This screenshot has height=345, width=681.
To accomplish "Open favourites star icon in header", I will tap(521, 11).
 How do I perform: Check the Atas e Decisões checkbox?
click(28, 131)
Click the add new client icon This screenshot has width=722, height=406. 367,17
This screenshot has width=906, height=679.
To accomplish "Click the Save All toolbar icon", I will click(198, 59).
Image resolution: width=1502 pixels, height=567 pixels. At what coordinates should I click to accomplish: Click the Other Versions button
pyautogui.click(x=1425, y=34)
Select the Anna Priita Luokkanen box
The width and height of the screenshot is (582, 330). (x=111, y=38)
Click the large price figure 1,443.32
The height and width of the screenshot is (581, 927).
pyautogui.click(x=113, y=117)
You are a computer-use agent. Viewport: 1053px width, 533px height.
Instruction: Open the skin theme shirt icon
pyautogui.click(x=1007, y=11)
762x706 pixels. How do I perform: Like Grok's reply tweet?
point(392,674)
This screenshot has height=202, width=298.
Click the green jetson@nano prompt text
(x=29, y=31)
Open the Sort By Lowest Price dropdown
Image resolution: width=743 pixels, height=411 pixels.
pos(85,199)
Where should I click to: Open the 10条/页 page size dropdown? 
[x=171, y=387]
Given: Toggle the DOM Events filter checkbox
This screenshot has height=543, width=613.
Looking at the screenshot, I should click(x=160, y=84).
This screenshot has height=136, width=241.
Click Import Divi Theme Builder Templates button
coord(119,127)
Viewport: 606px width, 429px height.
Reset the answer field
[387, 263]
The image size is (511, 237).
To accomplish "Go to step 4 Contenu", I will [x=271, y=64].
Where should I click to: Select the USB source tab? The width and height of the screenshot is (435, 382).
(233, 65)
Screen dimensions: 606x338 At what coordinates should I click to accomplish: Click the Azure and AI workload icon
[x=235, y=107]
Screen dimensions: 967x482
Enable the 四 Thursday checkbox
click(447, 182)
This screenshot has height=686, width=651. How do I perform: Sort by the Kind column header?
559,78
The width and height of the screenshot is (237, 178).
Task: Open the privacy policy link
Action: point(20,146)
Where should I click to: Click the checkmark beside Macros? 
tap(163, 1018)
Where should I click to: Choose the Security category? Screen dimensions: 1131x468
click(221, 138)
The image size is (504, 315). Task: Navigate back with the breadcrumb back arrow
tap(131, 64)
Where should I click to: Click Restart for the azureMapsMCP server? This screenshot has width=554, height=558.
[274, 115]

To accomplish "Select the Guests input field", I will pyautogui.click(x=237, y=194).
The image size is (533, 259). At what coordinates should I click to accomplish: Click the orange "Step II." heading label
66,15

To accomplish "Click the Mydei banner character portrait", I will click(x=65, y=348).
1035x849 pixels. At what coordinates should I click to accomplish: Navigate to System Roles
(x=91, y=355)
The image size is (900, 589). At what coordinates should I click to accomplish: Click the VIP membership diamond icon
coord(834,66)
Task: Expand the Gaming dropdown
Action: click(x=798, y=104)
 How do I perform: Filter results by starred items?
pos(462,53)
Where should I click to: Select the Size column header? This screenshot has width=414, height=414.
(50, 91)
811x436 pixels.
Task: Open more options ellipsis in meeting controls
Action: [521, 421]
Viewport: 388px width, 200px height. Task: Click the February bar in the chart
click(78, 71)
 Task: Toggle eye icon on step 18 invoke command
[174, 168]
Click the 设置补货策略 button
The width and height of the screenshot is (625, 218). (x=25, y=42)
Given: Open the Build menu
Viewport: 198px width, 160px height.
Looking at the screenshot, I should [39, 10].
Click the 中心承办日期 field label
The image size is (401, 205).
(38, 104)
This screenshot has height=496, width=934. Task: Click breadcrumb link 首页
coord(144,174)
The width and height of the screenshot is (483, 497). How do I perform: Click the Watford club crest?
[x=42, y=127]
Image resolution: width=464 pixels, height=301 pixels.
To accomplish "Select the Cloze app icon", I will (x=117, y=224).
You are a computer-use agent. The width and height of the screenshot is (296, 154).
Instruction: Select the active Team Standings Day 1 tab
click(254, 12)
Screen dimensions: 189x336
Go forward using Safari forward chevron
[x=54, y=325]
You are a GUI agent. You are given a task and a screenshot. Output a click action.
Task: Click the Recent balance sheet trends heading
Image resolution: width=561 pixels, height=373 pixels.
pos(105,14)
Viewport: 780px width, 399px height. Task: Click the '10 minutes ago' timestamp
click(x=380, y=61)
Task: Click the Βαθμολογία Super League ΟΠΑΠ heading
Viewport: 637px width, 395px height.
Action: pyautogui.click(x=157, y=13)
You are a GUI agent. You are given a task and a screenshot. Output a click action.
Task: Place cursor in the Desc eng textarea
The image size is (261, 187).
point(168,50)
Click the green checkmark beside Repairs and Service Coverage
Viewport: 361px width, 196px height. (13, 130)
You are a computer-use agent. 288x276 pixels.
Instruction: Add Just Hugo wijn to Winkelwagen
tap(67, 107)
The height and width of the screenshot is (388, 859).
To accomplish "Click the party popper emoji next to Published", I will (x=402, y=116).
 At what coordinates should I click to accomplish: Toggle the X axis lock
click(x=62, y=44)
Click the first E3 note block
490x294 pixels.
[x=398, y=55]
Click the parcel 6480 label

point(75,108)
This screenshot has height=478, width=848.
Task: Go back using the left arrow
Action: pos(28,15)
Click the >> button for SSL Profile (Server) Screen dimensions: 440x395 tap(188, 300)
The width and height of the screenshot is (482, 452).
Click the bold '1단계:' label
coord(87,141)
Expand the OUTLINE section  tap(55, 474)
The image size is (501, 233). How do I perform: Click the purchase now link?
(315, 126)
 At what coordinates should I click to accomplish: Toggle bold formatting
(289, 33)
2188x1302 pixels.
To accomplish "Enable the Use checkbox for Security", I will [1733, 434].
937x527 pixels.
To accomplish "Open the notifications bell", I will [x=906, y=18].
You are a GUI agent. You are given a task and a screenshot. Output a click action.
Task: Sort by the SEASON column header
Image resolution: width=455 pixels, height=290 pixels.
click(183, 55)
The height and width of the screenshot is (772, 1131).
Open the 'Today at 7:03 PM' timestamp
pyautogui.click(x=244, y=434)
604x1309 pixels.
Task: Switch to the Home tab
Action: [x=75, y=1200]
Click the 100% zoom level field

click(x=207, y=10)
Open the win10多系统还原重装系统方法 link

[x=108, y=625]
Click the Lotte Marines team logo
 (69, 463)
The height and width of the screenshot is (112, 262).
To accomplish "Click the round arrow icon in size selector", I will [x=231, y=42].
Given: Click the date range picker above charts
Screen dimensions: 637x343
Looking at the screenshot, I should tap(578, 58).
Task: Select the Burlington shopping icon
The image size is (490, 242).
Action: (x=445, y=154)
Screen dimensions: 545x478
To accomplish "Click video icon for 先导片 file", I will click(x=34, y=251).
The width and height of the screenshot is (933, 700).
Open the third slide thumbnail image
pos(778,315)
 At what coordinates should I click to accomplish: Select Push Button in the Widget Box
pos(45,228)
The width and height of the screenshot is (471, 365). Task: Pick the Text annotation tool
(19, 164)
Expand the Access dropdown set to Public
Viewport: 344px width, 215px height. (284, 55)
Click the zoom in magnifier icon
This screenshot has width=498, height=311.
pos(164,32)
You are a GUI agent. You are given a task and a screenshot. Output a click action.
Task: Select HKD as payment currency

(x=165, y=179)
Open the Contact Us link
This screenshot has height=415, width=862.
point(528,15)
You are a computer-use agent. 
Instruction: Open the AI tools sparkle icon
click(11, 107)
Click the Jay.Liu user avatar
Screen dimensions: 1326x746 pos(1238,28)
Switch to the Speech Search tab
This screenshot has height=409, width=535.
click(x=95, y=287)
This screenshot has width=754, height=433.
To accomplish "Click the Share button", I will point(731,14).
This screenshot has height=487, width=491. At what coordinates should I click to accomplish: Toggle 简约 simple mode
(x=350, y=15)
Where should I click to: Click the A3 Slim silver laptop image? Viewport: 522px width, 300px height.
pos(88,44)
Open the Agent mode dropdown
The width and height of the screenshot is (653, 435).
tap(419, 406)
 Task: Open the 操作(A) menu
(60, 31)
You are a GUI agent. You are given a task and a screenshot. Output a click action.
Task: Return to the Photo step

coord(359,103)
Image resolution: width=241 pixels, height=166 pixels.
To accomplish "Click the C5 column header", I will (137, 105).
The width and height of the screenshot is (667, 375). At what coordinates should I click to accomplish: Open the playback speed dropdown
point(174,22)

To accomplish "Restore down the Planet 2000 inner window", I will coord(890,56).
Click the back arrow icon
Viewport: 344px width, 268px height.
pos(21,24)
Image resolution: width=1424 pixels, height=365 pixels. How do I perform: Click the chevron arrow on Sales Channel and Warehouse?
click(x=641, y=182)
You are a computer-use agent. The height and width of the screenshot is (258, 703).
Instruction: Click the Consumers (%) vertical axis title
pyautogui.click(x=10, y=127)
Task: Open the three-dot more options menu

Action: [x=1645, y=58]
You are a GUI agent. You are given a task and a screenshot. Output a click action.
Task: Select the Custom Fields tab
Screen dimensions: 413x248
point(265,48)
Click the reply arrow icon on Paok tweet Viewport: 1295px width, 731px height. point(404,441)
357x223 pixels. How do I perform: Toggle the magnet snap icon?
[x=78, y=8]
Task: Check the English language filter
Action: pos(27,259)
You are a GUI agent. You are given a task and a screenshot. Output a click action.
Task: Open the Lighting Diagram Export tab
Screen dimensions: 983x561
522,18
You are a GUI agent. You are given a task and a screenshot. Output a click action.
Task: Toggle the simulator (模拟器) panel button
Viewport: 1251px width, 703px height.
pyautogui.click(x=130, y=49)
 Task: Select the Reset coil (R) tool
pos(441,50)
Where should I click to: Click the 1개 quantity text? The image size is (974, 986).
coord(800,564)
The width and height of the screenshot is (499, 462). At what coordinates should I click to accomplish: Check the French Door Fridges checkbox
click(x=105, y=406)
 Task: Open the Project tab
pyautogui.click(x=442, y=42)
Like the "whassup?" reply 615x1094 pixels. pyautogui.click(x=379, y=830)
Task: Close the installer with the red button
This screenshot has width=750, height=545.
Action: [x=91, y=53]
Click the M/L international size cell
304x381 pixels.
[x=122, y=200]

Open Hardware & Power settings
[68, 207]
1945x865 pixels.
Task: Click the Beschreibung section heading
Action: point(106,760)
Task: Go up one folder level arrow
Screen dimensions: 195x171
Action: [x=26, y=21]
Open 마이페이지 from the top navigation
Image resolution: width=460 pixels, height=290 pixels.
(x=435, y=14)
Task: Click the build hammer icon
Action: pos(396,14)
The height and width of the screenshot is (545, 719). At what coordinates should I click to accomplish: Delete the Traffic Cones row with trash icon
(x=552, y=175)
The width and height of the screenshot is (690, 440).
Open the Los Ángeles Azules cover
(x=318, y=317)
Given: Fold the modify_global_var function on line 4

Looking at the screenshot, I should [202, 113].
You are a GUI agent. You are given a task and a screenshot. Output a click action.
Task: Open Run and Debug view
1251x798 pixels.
════════
Starting with the line that holds "Instruction: Open the skin theme shirt icon" and ending with the line that holds "Open the Sort By Lowest Price dropdown", retype every line in the data above exactly, and nothing else.

Answer box:
Instruction: Open the skin theme shirt icon
pyautogui.click(x=1007, y=11)
762x706 pixels. How do I perform: Like Grok's reply tweet?
point(392,674)
This screenshot has height=202, width=298.
Click the green jetson@nano prompt text
(x=29, y=31)
Open the Sort By Lowest Price dropdown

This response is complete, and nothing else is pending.